-- EXTRACTED RECORDS follows --

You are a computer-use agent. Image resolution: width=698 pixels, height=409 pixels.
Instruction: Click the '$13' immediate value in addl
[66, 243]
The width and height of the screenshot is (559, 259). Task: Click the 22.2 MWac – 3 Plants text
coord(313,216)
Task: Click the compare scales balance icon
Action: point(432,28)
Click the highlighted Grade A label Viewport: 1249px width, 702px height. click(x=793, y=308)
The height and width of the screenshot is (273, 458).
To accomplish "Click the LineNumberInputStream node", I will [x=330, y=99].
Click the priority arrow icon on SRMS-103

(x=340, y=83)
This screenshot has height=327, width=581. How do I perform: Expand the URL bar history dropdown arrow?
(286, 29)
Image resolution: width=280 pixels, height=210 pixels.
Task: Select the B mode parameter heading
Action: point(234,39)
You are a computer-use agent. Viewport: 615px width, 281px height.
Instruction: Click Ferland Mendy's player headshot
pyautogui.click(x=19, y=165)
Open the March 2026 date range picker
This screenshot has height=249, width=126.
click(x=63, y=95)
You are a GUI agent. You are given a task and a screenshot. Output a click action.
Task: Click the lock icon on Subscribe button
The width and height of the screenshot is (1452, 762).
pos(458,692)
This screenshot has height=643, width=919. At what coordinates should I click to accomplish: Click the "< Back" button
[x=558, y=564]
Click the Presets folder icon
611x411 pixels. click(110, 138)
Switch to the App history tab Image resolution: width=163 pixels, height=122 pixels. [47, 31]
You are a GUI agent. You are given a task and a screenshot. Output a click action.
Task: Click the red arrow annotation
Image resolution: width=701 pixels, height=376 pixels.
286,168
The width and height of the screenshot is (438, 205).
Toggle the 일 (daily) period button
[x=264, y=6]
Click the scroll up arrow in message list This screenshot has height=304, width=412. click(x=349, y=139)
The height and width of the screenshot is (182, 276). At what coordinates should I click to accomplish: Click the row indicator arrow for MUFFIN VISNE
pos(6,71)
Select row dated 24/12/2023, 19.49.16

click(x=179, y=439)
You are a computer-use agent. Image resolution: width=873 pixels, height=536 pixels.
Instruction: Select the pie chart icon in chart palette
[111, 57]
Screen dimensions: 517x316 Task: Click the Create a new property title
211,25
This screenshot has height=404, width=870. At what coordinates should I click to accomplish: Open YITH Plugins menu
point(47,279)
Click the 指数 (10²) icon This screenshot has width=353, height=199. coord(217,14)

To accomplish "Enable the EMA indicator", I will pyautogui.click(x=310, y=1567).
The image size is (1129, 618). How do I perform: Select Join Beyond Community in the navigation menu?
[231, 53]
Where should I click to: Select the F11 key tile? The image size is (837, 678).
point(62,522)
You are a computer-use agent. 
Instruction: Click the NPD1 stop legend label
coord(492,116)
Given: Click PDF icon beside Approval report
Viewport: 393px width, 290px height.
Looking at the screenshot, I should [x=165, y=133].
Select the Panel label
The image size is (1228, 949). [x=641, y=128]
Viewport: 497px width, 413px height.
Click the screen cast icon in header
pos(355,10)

-- EXTRACTED RECORDS concluded --

YOUR OBJECTIVE:
Lines from the one holding "Select the Panel label" to the last line of the records: return these exactly, and only these.

WRITTEN ANSWER:
Select the Panel label
The image size is (1228, 949). [x=641, y=128]
Viewport: 497px width, 413px height.
Click the screen cast icon in header
pos(355,10)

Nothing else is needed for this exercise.